Oh cool, the game is on autopilot now. Time to sit back and enjoy the show!
They probably just didn't want people waiting around for 20 seconds to get fried in the building. Either that, or they didn't want to have to make it into a Dragon Ball Z style 20 seconds that actually lasts for around 30 episodes.
Interesting point of note... No matter what Shadowrunners make it to the roof with you, only yourself and Kitsune will survive the shootout with the mage and troll deckers.
So much for Steelflight and Akimi being awesome badasses, eh?
Though really, shouldn't these rooftop geniuses have just escaped and left me and Kitsune to die a fiery death anyway, rather than needing to try and shoot us to death first? Idiot bad guys, as usual.
RUN! GET TO THE CHOPPER!
Fantastic work. We've managed to take to the skies just before the Aneki building no longer is part of the Seattle skyline. Thanks to us, the 2050 interwebs have been saved!
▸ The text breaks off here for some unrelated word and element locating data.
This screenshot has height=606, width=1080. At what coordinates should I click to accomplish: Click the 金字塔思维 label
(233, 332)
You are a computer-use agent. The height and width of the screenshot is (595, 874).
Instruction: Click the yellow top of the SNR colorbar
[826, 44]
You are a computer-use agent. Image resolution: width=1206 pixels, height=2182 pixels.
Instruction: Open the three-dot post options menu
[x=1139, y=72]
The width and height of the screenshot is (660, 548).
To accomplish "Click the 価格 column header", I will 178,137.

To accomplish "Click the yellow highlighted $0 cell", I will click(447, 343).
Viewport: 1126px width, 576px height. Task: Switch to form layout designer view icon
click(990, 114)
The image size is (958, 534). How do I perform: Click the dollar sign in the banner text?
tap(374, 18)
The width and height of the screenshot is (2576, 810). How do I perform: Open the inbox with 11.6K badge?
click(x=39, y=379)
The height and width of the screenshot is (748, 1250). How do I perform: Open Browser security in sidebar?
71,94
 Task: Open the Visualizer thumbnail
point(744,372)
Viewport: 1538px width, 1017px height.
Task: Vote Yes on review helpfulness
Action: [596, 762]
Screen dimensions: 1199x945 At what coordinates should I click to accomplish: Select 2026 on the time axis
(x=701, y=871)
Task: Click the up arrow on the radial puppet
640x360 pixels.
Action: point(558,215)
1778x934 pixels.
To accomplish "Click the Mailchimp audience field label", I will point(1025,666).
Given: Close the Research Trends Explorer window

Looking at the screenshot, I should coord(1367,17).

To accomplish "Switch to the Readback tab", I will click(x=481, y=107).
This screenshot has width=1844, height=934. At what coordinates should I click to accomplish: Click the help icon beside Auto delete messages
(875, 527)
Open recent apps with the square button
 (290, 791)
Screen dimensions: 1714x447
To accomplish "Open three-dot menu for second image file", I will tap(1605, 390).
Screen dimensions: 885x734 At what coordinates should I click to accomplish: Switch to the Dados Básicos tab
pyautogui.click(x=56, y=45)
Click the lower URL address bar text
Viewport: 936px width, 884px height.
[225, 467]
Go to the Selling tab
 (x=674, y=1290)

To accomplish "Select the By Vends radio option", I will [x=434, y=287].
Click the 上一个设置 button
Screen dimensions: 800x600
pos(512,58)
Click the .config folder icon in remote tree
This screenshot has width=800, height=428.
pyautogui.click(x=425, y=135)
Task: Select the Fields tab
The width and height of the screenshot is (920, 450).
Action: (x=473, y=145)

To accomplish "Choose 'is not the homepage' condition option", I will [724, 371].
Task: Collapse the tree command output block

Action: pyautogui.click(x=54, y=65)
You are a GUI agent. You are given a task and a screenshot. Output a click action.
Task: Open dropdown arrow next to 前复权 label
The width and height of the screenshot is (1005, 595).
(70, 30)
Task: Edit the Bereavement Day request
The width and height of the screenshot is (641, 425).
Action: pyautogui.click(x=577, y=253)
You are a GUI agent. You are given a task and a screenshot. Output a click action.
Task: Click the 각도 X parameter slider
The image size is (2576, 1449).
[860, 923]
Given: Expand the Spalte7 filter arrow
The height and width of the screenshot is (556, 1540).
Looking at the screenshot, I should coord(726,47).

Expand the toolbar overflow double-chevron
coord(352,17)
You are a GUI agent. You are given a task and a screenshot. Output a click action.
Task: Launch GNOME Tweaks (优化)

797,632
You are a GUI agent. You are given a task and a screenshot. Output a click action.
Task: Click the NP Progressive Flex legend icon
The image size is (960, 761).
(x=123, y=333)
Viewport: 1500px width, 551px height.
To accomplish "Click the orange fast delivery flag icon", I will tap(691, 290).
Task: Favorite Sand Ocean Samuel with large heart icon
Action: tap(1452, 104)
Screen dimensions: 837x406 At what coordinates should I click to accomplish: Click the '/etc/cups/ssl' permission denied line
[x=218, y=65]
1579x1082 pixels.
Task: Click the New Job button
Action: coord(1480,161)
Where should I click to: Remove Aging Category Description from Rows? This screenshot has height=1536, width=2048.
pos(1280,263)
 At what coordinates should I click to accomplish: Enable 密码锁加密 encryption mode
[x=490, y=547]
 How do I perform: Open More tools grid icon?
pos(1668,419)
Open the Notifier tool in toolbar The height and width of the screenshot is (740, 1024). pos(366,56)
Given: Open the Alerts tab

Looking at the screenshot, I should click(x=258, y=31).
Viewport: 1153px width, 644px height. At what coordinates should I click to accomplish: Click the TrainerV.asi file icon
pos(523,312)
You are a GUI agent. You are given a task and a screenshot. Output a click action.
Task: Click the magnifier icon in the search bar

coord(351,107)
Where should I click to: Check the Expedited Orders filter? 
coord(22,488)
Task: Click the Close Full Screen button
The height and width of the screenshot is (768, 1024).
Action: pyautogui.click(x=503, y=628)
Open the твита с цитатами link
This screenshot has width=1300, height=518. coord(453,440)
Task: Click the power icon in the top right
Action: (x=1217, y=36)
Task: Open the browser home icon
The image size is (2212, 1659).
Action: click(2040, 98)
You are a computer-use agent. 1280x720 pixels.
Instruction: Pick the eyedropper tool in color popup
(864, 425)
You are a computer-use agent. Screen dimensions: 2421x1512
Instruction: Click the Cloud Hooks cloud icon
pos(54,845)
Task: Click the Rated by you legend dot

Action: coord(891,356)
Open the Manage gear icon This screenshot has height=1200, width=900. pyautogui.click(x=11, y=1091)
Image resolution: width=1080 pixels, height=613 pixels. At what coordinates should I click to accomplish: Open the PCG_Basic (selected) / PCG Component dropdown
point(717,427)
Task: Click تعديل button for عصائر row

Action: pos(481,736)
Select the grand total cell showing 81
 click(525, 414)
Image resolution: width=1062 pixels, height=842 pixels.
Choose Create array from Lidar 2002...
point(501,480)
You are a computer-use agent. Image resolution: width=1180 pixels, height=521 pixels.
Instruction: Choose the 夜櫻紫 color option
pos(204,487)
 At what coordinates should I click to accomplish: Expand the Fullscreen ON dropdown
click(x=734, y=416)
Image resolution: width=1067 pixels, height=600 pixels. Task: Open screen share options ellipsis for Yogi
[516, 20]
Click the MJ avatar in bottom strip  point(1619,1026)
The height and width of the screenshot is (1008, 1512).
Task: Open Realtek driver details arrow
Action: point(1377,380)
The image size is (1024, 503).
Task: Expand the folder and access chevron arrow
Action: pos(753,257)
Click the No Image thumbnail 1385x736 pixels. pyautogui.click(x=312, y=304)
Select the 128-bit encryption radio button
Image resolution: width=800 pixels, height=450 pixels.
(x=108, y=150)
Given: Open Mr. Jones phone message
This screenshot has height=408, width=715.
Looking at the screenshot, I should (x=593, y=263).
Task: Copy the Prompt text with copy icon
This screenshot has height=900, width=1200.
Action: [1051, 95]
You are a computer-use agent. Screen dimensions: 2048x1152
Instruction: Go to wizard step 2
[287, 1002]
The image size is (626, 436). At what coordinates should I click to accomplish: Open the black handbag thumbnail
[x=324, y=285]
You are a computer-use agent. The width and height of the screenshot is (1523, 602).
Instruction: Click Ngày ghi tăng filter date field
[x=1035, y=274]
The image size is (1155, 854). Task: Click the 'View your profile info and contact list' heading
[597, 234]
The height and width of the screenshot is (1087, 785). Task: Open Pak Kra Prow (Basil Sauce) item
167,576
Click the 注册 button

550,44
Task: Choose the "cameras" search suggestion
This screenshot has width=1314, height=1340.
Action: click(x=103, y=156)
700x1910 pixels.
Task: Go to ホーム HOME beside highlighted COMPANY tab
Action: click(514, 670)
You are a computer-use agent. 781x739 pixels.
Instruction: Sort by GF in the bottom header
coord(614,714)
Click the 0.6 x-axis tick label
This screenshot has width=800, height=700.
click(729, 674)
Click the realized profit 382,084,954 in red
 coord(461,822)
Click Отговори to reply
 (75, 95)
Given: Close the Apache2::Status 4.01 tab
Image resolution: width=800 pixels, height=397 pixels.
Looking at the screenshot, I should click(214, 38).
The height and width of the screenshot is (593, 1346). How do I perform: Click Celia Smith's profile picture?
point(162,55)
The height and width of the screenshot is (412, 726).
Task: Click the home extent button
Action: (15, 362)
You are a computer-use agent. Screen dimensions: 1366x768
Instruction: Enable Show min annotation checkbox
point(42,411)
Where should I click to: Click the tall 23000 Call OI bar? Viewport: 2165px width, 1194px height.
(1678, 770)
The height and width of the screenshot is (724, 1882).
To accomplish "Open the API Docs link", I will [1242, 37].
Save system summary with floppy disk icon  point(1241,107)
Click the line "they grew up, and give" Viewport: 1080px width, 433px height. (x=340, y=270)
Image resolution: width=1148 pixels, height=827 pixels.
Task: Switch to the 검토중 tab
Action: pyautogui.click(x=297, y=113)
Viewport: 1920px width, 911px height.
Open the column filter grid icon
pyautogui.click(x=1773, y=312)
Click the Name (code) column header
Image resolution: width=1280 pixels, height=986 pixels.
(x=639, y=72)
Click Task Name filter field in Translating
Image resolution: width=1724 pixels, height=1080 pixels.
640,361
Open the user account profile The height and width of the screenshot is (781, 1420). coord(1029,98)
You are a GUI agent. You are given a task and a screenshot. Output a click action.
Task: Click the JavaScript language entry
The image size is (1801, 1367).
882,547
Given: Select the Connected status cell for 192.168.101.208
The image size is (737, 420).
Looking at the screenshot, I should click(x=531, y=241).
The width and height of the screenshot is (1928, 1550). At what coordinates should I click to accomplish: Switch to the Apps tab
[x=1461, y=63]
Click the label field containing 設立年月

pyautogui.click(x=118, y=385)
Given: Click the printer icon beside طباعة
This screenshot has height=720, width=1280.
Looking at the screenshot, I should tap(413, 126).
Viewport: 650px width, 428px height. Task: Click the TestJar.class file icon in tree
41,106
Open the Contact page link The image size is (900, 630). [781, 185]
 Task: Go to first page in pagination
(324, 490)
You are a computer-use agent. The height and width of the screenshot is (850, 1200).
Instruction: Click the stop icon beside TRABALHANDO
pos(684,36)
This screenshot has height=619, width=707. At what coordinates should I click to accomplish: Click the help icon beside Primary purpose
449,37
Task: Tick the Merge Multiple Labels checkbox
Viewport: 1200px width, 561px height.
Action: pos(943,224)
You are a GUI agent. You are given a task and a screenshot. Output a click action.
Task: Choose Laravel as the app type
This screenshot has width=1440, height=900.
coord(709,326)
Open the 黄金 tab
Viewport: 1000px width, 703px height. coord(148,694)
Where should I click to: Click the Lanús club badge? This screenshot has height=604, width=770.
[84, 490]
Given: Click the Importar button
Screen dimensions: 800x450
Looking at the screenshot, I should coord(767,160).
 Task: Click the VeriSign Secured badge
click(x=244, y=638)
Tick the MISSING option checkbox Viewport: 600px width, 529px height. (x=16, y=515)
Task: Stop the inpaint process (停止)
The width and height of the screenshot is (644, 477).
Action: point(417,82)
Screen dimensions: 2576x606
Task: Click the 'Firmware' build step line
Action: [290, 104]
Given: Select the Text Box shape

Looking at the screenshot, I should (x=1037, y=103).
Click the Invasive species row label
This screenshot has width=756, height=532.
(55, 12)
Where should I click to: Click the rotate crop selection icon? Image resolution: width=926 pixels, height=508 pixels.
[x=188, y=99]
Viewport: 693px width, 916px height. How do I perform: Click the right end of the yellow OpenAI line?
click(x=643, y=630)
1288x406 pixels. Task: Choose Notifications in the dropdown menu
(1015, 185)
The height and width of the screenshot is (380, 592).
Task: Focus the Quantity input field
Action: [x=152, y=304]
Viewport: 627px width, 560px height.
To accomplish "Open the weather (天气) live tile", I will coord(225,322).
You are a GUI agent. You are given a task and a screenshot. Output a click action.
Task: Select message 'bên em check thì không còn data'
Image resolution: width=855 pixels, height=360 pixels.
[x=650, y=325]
Glory and approbation to this floating dog spirit thing, whatever in the hell it is.
Live long whelp, and prosper.
I'm just trying to figure out if Sassie was actually ever my girlfriend, or if she was always a giant man eating octopus?
It is very interesting to see what the boss characters have to say in this ending sequence. I find Vladimir's lines to be the funniest, as he's running around trying to fang hug you.
Fantastic, we found the direct descendants of Sargent Schultz. "I KNOW NOTHING!"
Followed by the "WE WERE JUST FOLLOWING ORDERS!" defense.
Poor Drake is also a terrible liar, because (sadly) a Shadowrun II was never made. But it should have been!
They actually go through all of the Shadowrunners in the game 1 by 1 at this point, which is pretty cool. However, they included that toadie Spatter (did I mention that he will turncoat on you somewhere around Floor 4 of Drake Towers? He's a real Benedict Arnold.) as well.
Yeah, I remember what happened. You lied to a (guy impersonating a) Lone Star agent and said you were too busy to help him out, and never bothered to report the fact that you thought a zombie rose from the dead from his slab in your morgue and went out to walk the streets of Seattle at large.
Real stand up citizens, these two. They are destined for great things in life...
No, I insist, thank you for giving me a game that took several years of off and on playing in my childhood to conquer. Though it at least was not as rage inducing as Eye of the Beholder (which took even more time for me to master). A nice Maniac Mansion style set of puzzles, only with guns and magic on top of it. If only the pixel hunting weren't so inane, and you could get a better background of the characters and big players in-game without having to know much about the P&P Shadowrun game.
Congratulations, Jake Armitage. You impersonated a cop, killed an entire gang, became a powerful magic user and a heavily armored and weaponed homicidal maniac that slayed a dragon (worthy of a power metal song, at least), beat a Jester Spirit, repeatedly staked a vampire, murdered an octopus that for some reason looked a lot like your ex-girlfriend, slayed hordes of the undead, and finally you blew up the AI Computer at Aneki HQ -- only to then made a clean getaway in a helicopter with a fox girl. You definitely deserve a break. And you've now got enough leftover nuyen to do just that!